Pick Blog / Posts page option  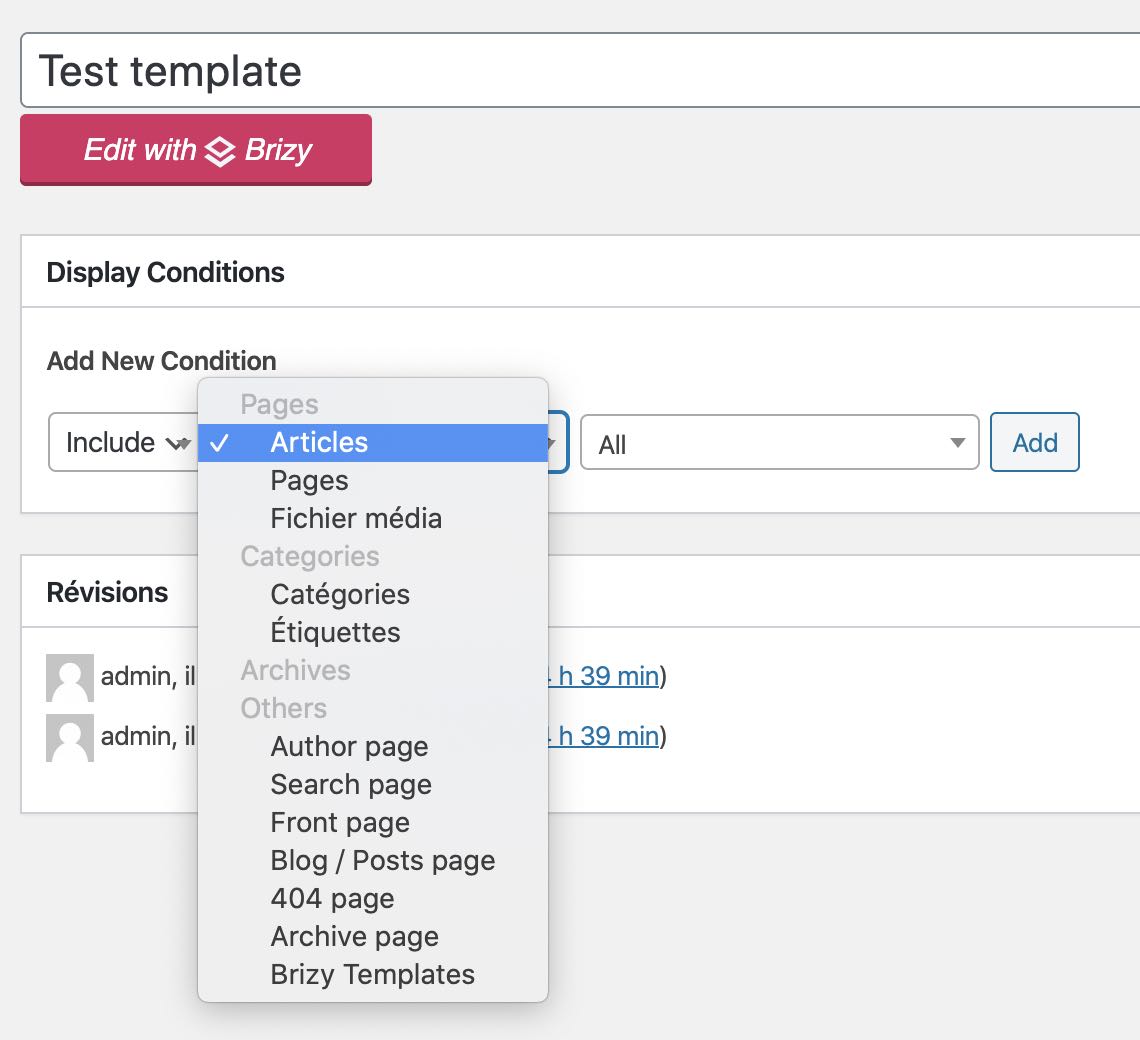382,861
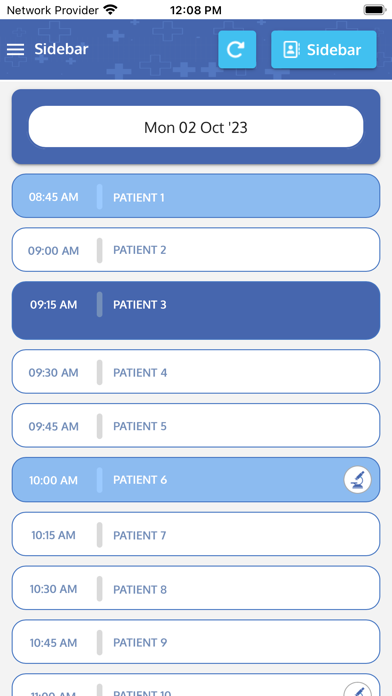Tap the refresh arrow button
392x696 pixels.
(x=237, y=49)
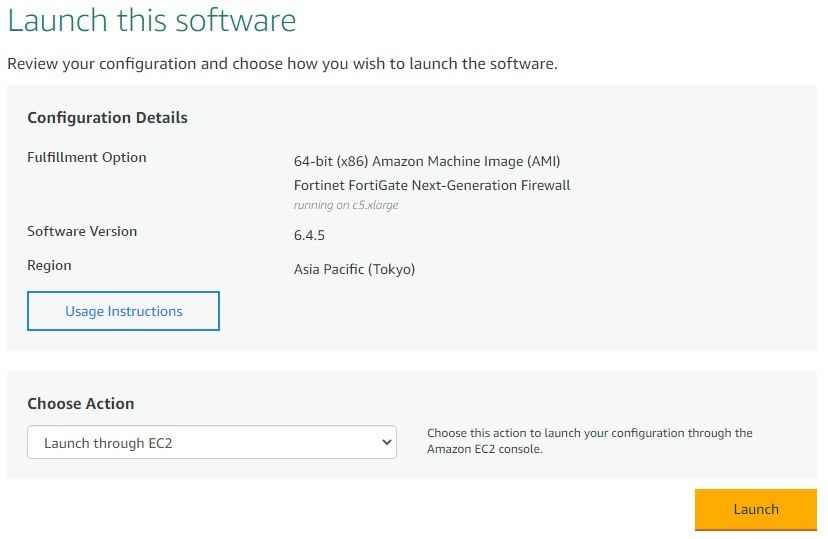Click the Fortinet FortiGate Next-Generation Firewall text
828x539 pixels.
coord(432,185)
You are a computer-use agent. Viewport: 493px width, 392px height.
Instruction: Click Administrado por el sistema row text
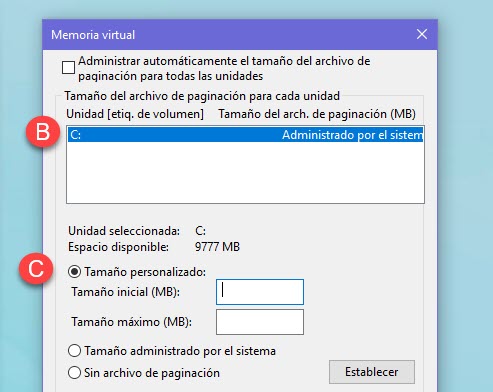pos(352,135)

_WHAT TO DO_: Nothing but the lines from the one holding "You are a computer-use" through the last line of the entries should be written out, exactly and inclusively, minus the pictures.

_YOUR RESPONSE_:
You are a computer-use agent. Viewport: 493px width, 392px height.
Instruction: Click Administrado por el sistema row text
pos(352,135)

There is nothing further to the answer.